Thu. Jul 16, 2015 5:20 PM - 5:50 PM ポスター会場 (1F オリオン A+B)

座長:松村 剛毅 (東京女子医科大学)

I-P-079~I-P-083

[I-P-080] 体重1.5kg以下の未熟児PDAに対する外科治療成績の検討

今井 健太, 村田 眞哉, 井出 雄二郎, 城 麻衣子, 菅野 幹雄, 黒澤 博之, 伊藤 弘毅, 菅野 勝義, 坂本 喜三郎 (静岡県立こども病院 心臓血管外科)

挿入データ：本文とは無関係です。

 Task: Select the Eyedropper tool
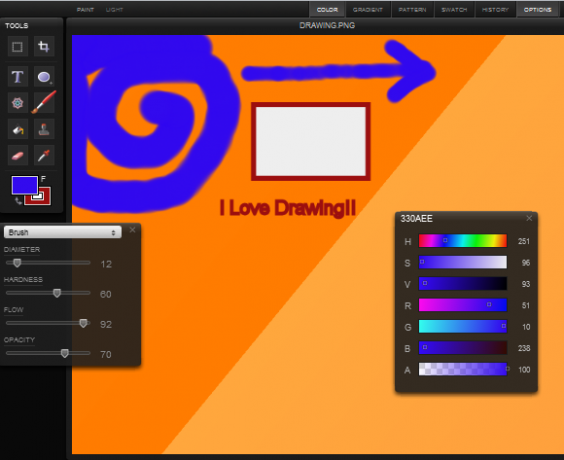click(44, 155)
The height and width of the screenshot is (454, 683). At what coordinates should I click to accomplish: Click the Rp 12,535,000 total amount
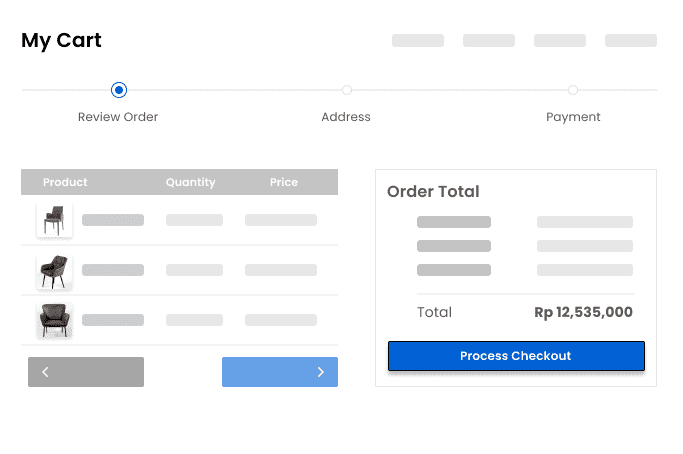[583, 312]
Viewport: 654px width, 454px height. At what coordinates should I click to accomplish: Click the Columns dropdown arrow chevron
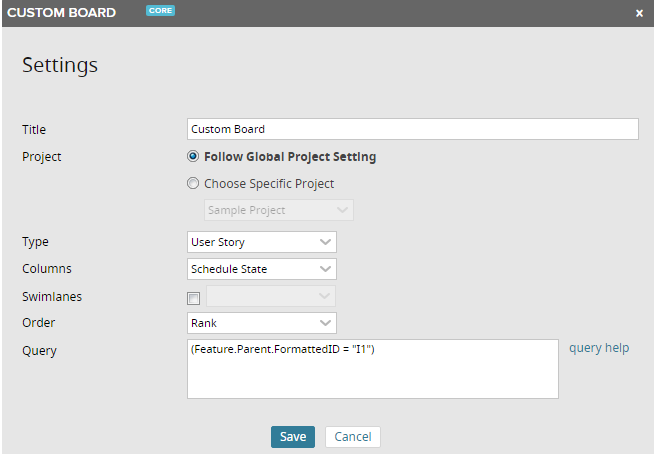[325, 269]
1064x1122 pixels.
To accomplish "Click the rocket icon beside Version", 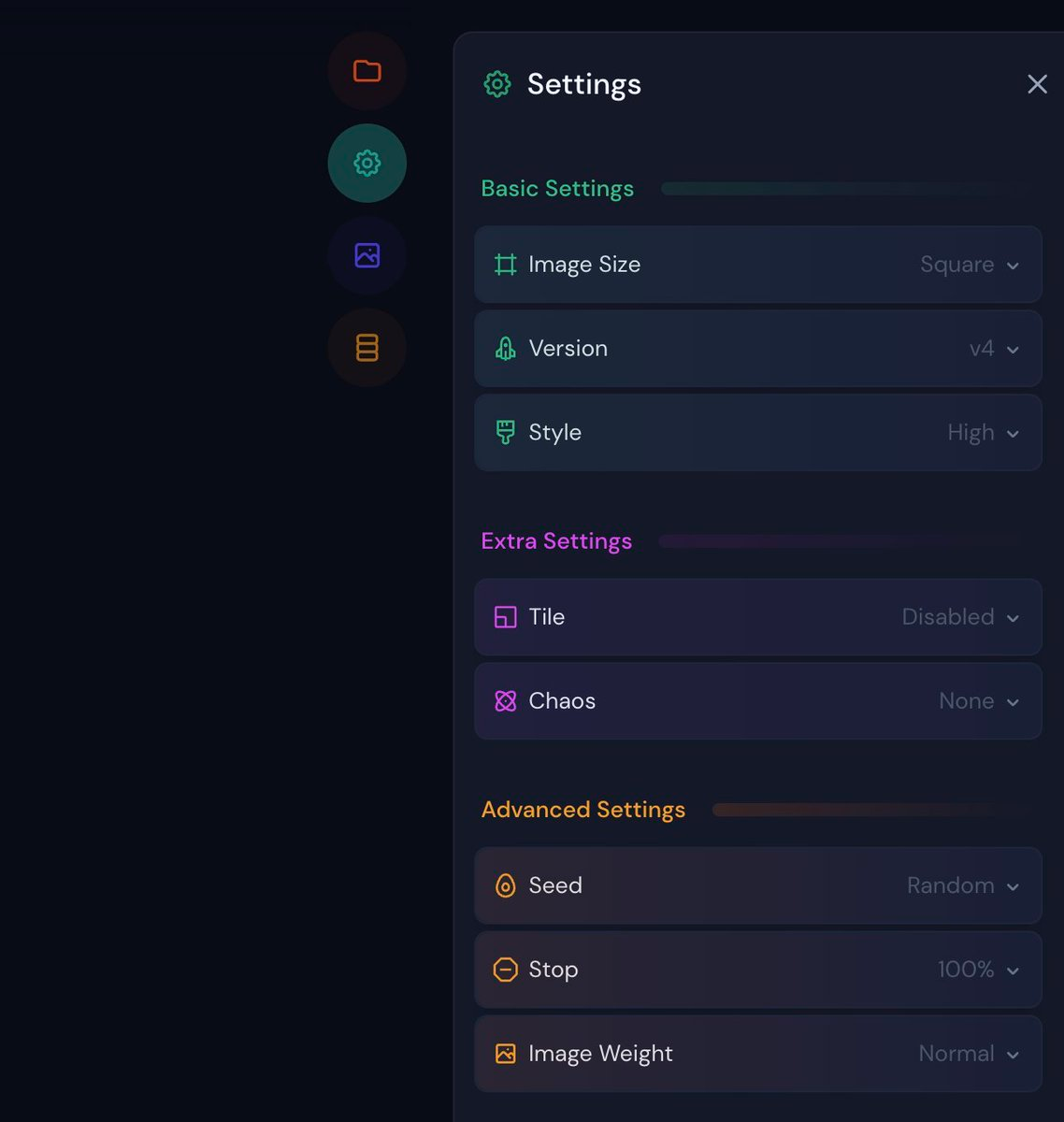I will click(x=505, y=349).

Keywords:未熟児動脈管, 1.5kg, 手術

【はじめに】当院では未熟児PDAに対し新生児科,循環器科,心臓外科が綿密に連携し,より積極的な介入を行っている。その手術成績を検討した。【対象】1998年1月~2014年12月に動脈管閉鎖術を行った,体重1.5kg以下の未熟児動脈管開存87例を対象とした。在胎週数は22~35(中央値26)週,出生体重は340~1568(760)g,Apgarは1分値4.3±2.3,5分値6.4±2.2であった。手術時日齢は2~51 (20)日,修正週数は23~37(29)週,体重は340~1500 (830kg(300g台:4例)であった。アプローチは左開胸75例,正中切開7例,不明5例で,閉鎖法はクリッピング60例,結紮27例であった。手術成績,死亡危険因子等につき検討を行った。【結果】院内死亡は8例(9%)で,手術操作起因の死亡はなかった。1,5,10年生存率はいずれも89.5±10.5%であった。死亡危険因子は性別,在胎週数,出生体重,手術時修正週数,手術時体重,NEC,Apgar値,インダシンクール,術前Cr値,拡張期血圧のうち,単変量解析で手術時修正週数(p=0.03),手術時体重(p<0.01),Apgar1,5分値(p=0.04,p<0.01),NEC(p=0.02),Cr値(p=0.01)で,多変量解析ではCr値(p=0.03)が有意であった。300g台で手術を行った4例は,生存2例(院内出生,術前合併症なし),死亡2例(出生後搬送,術前DIC:1,術前NEC:1)であった。NECによる消化管穿孔を術前4例,術後3例に認め,うち4例が死亡した。NECの危険因子は性別,在胎週数,出生体重,Apgar値,インダシンクール,Cr値,拡張期血圧のうち,単変量解析で在胎週数(p=0.02),Apgar5分値(p<0.01)が有意で,多変量解析で有意な因子はなかった。【結論】1.5kg以下の未熟児PDAに対する手術成績は満足のいくものであった。Cr値が危険因子となること,また300g台の低体重であっても安定していれば手術結果は良好であることから比較的早期に積極的に介入することが望ましいと考えられた。NECは死亡の危険因子であり,出生状態がリスクとなるためこういった児に対してはより慎重なフォローが必要である。